Years ago I was entranced by The Child That Books Built by Francis Spufford [Reviewed by Robert McCrum]. It starts, as 6 yo Francis started, reading the Hobbit as his first book. The blizzard of glyphs gradually sorted themselves into signal and by the end of the book he had become a read-all, read-any person. Nobody taught the kidder to read, he learned the skill because he was motivated to find out what happened next. The apple falleth not tooo far from the tree? There were plenty of books in the Spufford house because both the parents were Professors: Margaret was a rural development historian and Peter was an economic historian.
He parlayed his journalism into long form and wrote a number books about soccer and punk which were two externals about which he developed some passion. After his grandad died and Mark was ploughing his own furrow, he found that people who spoke with a familiar voice [northern, white, working class] were like warts on the Literature Elephant: small, insignificant, faintly annoying. A one point he has an extended swipe at Robert McCrum [cited at top], official gate-keeper of what gets published by Faber & Faber and The Observer for a few decades. McCrum, like Spufford, had a Prof for a Pa and of course went to Cambridge. So it's easy for him to read and review Spufford's memoir which gets more eyes on those pages and more sales and the Patriarchy tightens its grip of public discourse.
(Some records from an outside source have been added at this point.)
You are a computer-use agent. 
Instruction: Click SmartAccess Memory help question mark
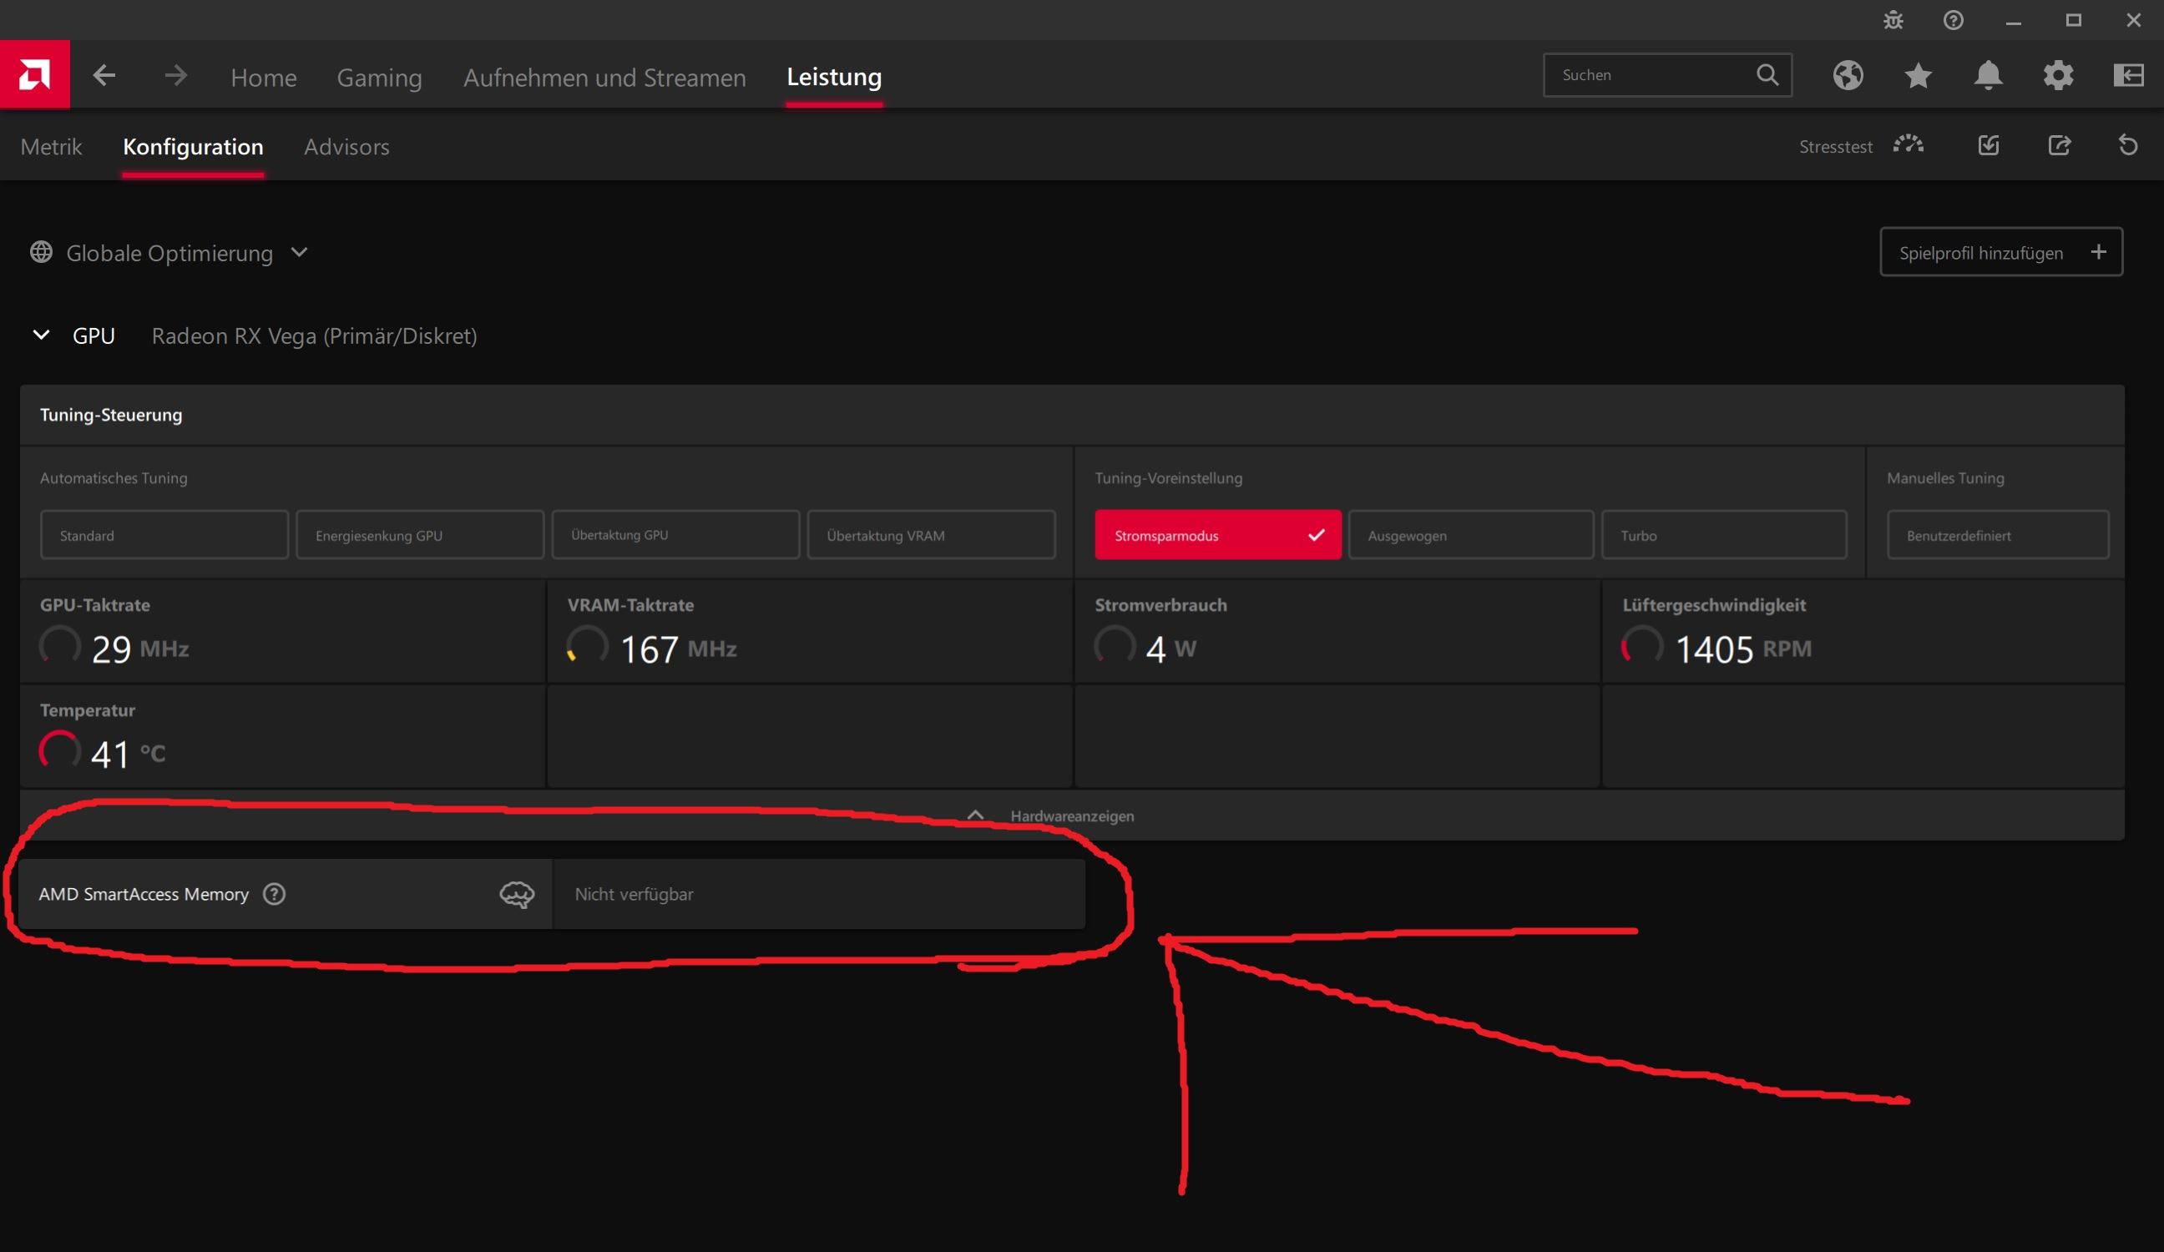274,894
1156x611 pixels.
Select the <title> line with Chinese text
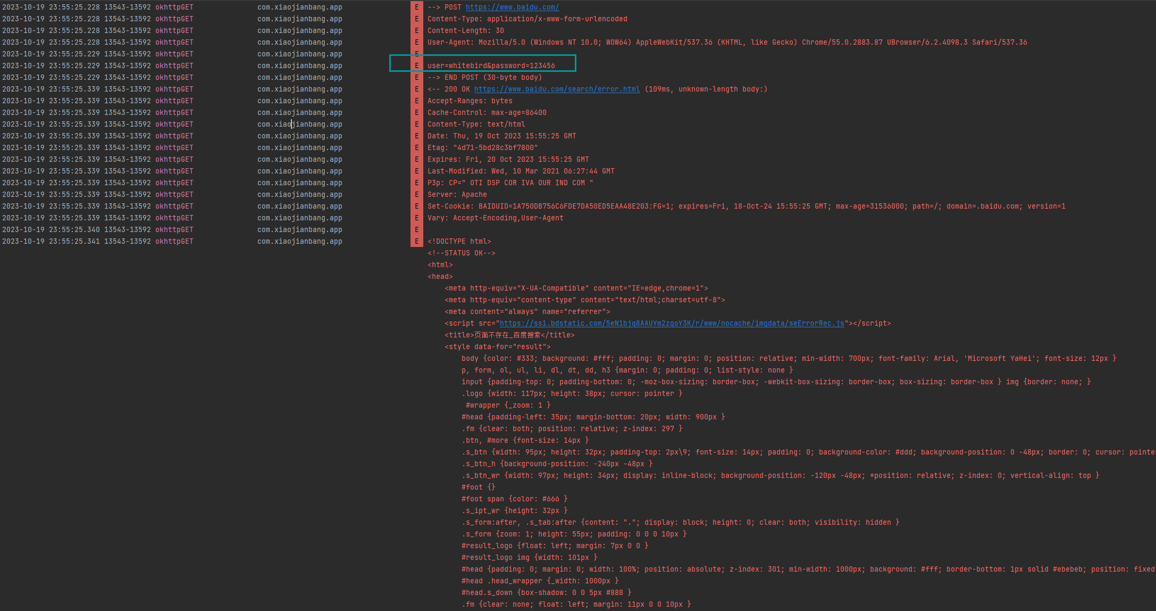(509, 335)
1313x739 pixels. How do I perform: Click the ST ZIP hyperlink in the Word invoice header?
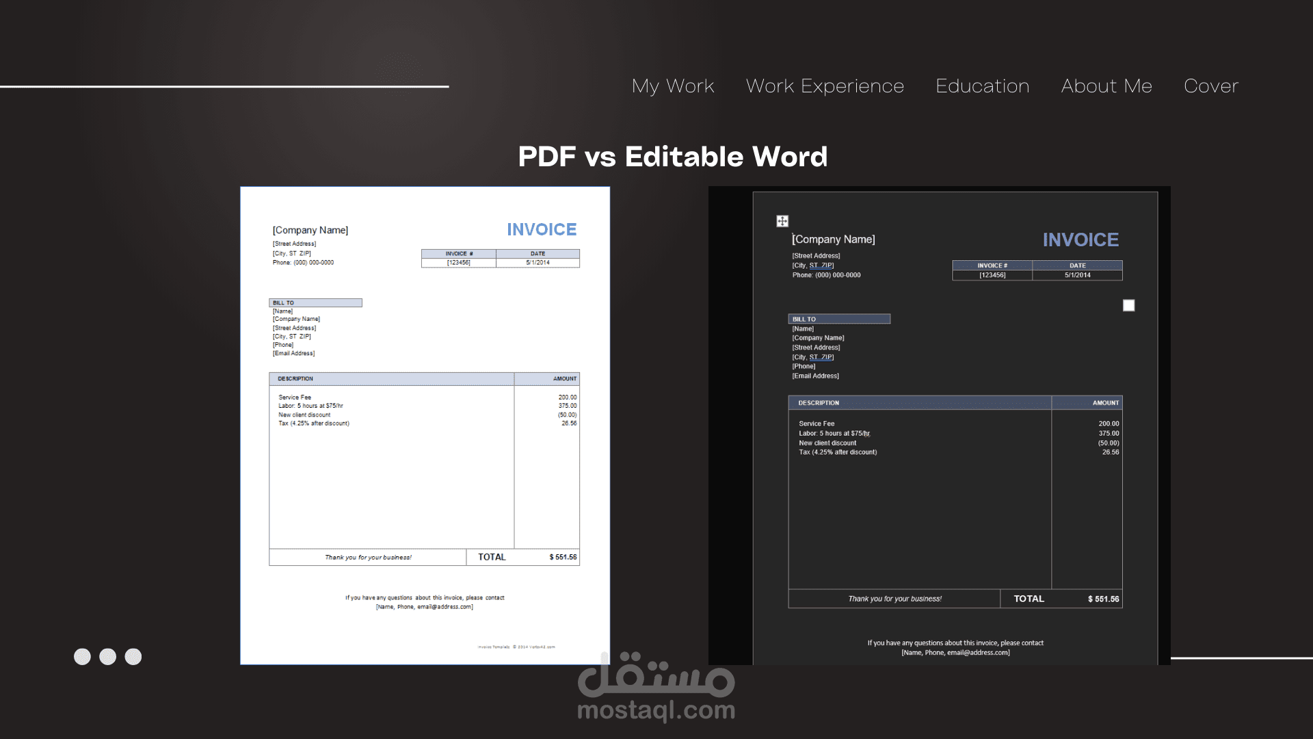pos(821,265)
With awesome courage and determination, Mark Hodkinson assaulted the Ivory Tower by creating Pomona as an independent publisher. Unfortunate timing! like his foray into print journalism, independent publishers were all in the process of being bought out or squeezed out by Harper Collins Printrun Penguin and Behemoth. These monster megacorps would hardly entertain a prospect unless 30,000 copies could expect to be sold. That was about 10x the longest print run Pomona ever got out to the bookshops. Nevertheless, for several years, Pomona took risks on publishing different voices to provide much needed variety and choice for readers; most of whom have never been to Cambridge even on a tour-bus. If you have a "library" at home, even a fish-box filled with Penguins, I think this book will speak to you.